В эпосе тенденция к освоению национальной тематической предметности выражена еще более определенно. Первым памятником римского эпоса стал перевод «Одиссеи», но уже второй римский поэт, Гней Невий, пишет «Пунийскую войну» – о противоборстве Рима и Карфагена, начиная с Дидоны и Энея и кончая победой Рима в Первой Пунической войне (в которой сам Невий принимал участие). «Анналы» Энния – это поэтическое изложение римской истории от Энея до современности (причем автор, уже завершив поэму в соответствии с первоначальным замыслом, прибавлял к ней все новые и новые книги по мере накопления материала, т. е. по ходу самой истории)[25]. Эта эпическая тема найдет высшее художественное выражение в «Энеиде» Вергилия, в рассказе о судьбе легендарного родоначальника, взятой в перспективе исторической судьбы и исторической миссии римского народа (к такому повороту темы Вергилий, что показательно, пришел от первоначального замысла анналистической поэмы в духе Энния о войнах Октавиана Августа).

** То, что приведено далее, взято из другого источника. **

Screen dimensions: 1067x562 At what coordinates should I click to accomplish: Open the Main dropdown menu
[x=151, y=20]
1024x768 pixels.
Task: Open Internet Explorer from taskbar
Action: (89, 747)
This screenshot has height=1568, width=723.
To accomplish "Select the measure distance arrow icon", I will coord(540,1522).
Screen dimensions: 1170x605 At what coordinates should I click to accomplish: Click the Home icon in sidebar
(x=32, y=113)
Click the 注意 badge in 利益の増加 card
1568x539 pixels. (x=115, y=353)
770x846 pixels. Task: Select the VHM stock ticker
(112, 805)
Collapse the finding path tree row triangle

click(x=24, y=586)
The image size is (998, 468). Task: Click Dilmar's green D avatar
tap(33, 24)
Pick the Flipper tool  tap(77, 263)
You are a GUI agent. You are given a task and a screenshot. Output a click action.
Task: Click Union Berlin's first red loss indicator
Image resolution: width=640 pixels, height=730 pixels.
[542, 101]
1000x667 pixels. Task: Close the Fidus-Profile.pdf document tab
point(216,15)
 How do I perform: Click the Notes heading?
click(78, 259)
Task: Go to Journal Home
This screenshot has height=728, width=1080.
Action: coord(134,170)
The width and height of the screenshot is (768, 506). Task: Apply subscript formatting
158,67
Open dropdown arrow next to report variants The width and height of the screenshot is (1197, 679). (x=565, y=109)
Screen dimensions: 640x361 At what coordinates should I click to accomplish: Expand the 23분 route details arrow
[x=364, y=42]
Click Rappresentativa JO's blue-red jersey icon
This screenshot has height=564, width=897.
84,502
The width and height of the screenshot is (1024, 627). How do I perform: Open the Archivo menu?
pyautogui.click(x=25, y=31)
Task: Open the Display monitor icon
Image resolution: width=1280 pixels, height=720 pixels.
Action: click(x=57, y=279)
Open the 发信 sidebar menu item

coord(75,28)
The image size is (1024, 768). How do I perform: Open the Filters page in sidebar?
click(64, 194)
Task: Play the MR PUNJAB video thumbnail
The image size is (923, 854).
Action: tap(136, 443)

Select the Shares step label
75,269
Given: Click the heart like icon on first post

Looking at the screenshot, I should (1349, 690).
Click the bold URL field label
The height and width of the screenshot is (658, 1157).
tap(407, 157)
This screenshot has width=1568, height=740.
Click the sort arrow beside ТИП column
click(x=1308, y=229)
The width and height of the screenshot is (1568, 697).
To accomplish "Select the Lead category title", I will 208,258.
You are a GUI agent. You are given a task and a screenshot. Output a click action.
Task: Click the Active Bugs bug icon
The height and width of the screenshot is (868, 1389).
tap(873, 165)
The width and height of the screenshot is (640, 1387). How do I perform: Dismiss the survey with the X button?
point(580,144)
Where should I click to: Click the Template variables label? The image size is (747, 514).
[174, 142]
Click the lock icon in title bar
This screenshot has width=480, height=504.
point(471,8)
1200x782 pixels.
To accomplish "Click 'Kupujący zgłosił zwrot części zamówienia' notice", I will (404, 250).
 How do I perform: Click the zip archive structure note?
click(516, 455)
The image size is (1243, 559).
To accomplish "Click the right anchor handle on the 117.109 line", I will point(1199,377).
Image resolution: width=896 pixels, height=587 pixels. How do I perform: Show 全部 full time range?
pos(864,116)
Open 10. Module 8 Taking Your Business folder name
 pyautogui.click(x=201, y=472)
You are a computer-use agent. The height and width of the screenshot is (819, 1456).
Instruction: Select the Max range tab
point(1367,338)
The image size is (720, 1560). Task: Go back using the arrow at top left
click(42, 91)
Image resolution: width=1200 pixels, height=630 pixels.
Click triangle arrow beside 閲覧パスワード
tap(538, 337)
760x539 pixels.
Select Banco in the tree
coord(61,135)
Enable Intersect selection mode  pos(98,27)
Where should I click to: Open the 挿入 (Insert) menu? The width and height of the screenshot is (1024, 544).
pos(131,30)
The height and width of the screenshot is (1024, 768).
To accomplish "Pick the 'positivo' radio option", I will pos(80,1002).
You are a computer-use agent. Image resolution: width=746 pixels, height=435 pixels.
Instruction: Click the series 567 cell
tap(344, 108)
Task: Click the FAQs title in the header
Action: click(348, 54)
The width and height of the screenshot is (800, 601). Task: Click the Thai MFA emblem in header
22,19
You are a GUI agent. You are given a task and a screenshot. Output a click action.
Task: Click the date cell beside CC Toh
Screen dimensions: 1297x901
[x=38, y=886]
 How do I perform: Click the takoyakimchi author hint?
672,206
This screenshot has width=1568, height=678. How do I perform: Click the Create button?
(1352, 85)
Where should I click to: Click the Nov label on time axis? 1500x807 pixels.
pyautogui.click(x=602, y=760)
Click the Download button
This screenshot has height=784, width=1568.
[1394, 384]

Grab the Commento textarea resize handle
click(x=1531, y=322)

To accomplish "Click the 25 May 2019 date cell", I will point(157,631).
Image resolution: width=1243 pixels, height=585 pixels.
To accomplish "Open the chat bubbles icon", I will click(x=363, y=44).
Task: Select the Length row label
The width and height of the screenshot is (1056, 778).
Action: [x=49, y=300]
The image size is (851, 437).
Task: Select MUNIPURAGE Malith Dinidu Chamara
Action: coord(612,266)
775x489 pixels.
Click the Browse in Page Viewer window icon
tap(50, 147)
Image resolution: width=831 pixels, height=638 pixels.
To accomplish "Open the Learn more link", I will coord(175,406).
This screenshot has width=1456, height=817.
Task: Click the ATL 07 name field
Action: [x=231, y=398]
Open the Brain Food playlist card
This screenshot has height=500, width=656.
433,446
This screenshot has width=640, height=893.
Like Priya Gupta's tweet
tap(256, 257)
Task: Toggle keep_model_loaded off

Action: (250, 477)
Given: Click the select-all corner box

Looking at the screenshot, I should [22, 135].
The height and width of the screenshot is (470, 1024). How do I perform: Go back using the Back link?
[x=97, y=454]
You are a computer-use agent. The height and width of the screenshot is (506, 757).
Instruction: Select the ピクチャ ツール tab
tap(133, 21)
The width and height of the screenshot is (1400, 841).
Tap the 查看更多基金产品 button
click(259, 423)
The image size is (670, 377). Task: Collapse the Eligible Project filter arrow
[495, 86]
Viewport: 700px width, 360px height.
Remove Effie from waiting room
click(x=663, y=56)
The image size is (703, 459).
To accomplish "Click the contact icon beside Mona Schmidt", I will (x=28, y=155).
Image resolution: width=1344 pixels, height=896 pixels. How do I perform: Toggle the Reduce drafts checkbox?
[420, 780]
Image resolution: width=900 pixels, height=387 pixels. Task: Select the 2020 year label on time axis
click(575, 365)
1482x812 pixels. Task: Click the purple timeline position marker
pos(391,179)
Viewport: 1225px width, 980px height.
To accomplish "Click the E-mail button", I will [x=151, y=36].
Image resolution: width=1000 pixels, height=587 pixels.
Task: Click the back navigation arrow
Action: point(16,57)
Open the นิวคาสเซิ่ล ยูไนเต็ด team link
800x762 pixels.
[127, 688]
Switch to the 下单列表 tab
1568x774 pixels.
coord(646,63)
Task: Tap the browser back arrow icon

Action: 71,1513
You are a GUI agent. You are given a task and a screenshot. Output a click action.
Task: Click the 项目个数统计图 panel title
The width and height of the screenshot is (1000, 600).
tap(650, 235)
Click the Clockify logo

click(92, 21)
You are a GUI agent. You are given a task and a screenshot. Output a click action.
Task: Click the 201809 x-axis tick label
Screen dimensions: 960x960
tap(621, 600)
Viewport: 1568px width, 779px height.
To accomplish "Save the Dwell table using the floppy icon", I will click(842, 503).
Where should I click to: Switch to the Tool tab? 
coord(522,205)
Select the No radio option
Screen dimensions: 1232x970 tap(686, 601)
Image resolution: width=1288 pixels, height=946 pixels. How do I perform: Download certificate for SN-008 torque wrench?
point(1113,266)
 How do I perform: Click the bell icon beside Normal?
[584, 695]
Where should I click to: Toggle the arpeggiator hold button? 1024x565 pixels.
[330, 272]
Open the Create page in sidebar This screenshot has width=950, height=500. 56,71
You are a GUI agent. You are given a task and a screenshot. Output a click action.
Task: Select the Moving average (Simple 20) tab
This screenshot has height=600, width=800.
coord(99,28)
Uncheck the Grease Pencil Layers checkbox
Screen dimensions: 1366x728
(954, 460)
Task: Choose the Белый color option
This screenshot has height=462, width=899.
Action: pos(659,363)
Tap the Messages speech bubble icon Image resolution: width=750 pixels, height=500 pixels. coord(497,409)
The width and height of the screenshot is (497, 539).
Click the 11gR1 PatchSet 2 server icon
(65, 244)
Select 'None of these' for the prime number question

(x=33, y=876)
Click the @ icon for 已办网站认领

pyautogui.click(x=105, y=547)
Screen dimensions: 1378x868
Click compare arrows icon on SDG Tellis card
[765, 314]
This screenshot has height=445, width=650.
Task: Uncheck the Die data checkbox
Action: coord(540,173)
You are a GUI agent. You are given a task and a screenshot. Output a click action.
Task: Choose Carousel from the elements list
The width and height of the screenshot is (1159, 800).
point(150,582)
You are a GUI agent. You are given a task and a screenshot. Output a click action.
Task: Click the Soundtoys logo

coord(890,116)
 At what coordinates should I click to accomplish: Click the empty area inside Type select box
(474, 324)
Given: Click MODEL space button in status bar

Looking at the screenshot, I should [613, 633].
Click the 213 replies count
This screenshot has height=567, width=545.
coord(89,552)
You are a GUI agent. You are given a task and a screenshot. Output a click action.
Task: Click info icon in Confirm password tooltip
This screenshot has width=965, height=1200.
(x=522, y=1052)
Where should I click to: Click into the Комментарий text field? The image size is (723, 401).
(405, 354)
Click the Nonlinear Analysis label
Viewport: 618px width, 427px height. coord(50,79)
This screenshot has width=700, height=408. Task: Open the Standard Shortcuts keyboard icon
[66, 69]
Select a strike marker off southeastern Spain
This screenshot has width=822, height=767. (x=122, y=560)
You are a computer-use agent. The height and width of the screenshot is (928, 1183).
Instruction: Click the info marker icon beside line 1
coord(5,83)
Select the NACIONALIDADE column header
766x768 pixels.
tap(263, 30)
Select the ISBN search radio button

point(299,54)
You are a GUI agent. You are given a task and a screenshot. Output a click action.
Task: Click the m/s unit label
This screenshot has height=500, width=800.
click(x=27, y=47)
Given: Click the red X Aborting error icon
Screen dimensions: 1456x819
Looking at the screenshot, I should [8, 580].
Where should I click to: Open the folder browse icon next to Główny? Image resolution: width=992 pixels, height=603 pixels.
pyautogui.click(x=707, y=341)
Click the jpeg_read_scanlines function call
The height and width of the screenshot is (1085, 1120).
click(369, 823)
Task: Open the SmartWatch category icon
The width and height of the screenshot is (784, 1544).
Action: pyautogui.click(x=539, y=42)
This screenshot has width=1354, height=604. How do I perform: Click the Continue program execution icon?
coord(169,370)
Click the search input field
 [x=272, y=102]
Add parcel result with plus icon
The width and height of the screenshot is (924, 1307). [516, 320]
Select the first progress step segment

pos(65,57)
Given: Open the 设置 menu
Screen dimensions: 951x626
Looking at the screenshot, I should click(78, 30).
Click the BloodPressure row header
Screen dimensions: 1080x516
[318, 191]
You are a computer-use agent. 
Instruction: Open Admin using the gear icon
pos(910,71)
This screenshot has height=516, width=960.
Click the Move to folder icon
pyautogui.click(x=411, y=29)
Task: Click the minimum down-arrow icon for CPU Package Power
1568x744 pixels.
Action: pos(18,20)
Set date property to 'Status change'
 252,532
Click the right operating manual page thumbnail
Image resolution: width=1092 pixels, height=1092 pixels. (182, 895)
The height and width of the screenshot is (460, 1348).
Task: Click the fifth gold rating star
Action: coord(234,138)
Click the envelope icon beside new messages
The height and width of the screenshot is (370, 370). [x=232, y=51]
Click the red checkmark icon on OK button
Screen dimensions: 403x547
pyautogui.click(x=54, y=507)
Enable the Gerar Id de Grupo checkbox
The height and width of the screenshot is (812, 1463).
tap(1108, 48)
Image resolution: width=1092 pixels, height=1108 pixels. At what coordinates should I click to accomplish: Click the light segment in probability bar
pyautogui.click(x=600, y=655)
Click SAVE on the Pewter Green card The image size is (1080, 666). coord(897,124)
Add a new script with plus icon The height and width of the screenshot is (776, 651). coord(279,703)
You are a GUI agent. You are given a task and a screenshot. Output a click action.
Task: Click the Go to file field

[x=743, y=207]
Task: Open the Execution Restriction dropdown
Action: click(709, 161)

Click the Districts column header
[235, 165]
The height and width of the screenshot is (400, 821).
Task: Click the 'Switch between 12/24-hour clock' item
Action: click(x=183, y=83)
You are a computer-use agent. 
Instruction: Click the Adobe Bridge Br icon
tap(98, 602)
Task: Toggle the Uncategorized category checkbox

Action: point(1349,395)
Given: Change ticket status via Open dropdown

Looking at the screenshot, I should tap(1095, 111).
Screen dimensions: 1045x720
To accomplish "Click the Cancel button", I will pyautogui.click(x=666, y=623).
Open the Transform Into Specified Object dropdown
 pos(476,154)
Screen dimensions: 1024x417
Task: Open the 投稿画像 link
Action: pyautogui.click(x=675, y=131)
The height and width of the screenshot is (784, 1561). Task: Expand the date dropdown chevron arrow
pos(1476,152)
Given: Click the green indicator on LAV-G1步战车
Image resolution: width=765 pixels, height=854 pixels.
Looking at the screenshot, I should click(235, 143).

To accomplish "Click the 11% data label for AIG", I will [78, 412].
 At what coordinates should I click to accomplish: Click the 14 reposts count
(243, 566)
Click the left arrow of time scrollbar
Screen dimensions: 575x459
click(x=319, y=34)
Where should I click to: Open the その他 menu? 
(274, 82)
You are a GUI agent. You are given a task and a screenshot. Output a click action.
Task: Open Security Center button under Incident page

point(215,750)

Продолжают магистральную линию римского эпоса «Фарсалия» Лукана (о гражданской войне Цезаря и Помпея) и «Пуника» Силия Италика (о войне с Ганнибалом), рядом с ней идет восходящая в пределе к Гесиоду дидактика, которая на своем пике дает мирообъемлющий эпос Лукреция и три поэтико-дидактических экскурса в главные сферы жизни – природу («Георгики» Вергилия), поэзию («Послание к Пизонам» Горация) и любовь («Наука любви» Овидия). Прямое обращение к греческой мифологической сюжетности («Аргонавтика» Валерия Флакка, «Фиваида» и «Ахиллеида» Стация) выглядит по отношению к этим линиям боковым ответвлением. Даже в чисто мифологическом эпосе Овидия присутствует идея преодоления природного хаоса и выявления провиденциальной миссии Рима и смысла мировой истории[26]. Завершает историю римского эпоса на рубеже IV–V вв. Клавдий Клавдиан: если его египетский земляк и современник Нонн Панополитанский в соответствии с греческой традицией создает мифологический эпос с мистическим сюжетом, то Клавдиан, отдав дань мифологии в незаконченном «Похищении Прозерпины», основные усилия направляет на риторическую обработку истории, причем истории современной – сопровождает панегириками чуть ли не каждый консульский год (например, «Панегирик на четвертое консульство Гонория Августа»), воспевает успехи римского оружия в борьбе против африканских мятежников («О войне с Гильдоном») и вторгнувшегося в Италию Алариха («О войне с готами»). Клавдиан найдет последнего продолжателя в лице Крескония Кориппа, автора «Иоаннеиды», поэмы о победе войск императора Юстиниана над берберами.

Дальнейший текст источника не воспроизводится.